Problems and tasks:
(1) In the passage on the film 300, what does the Warner Bros. spokesman say inspired the film?
(2) List every person named in the passage on the film 300.
(3) Carry the passage on the film 300 forward from its last sentence.

Extract to read:
● ● ●

On the other hand, film critic Dale McFeatters calls the Iranians “picky, picky,” alleging (quite falsely), “Well, your leader did threaten to wipe Israel off the map.” And Stanford history professor Victor Davis Hanson, reportedly admired by Cheney and his (professional historian) wife, posts his opinion on the right-wing 'RealClearPolitics' website: 'We rightly consider the ancient Greeks the founders of our present western civilisation and, as millions of movie-goers seem to sense, far more like us than the [Iranian] enemy who ultimately failed to conquer them'.
Even if Zack Snyder and Frank Miller had no intention of making an anti-Iranian film, or promoting any sort of 'psychological warfare', they’ve made a film in which Iranians are indeed generically depicted in the worst possible light. A Warner Bros. spokesman says, 'The film 300 is a work of fiction inspired by the Frank Miller graphic novel and loosely based on a historical event. The studio developed this film purely as a fictional work with the sole purpose of entertaining audiences; it is not meant to disparage an ethnicity or culture or make any sort of political statement'. But it does disparage.

● ● ●

Source material:
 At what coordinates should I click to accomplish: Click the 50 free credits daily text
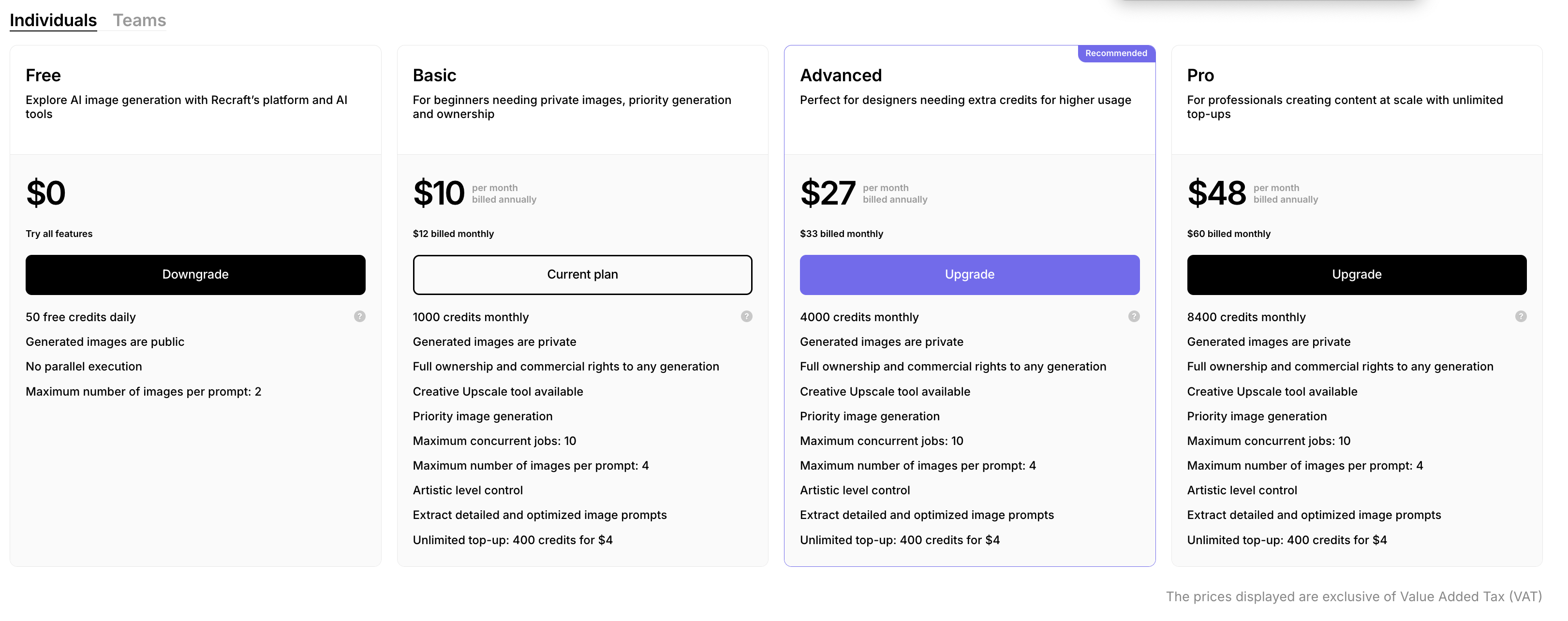click(80, 317)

● ● ●

Task answers:
(1) The Frank Miller graphic novel.

(2) Dale McFeatters, Victor Davis Hanson, Cheney, Zack Snyder, Frank Miller

(3)
Herodotus depicted the Persian ruler positively enough: 'Among all this multitude of [Persian] men', he wrote, 'there was not one who, for beauty and stature, deserved more than Xerxes himself to wield so vast a power' (Persian Wars, Book VII, 187). But the Miller-Snyder Xerxes is not even an Iranian-looking man but (like some other Persians in the film) a distinctly African figure, who happens to be effeminate and wholly vicious. Leonidas in contrast is white and manly and wholly heroic in his fight for 'freedom'.
Color is kept to a minimum in the film; the warriors appear in shades of black and white, with the Greeks’ red cloaks standing out provocatively around the uniformly chiseled abs of the heroes. The Persians in contrast are ugly or deformed.
'The Greeks will know that free men stood against tyrants', says the cartoonish Leonides (Gerard Butler) preparing for his suicidal defense against the evil Persians. Greece is the 'world’s one hope for reason and justice' versus the 'dark will of the Persian kings'. 'We rescue the world from mysticism and tyranny', he declares. 'No retreat, no surrender. That is Spartan law. A new age has dawned, an age of freedom, and all will know that Spartans gave their last breath to defend it'.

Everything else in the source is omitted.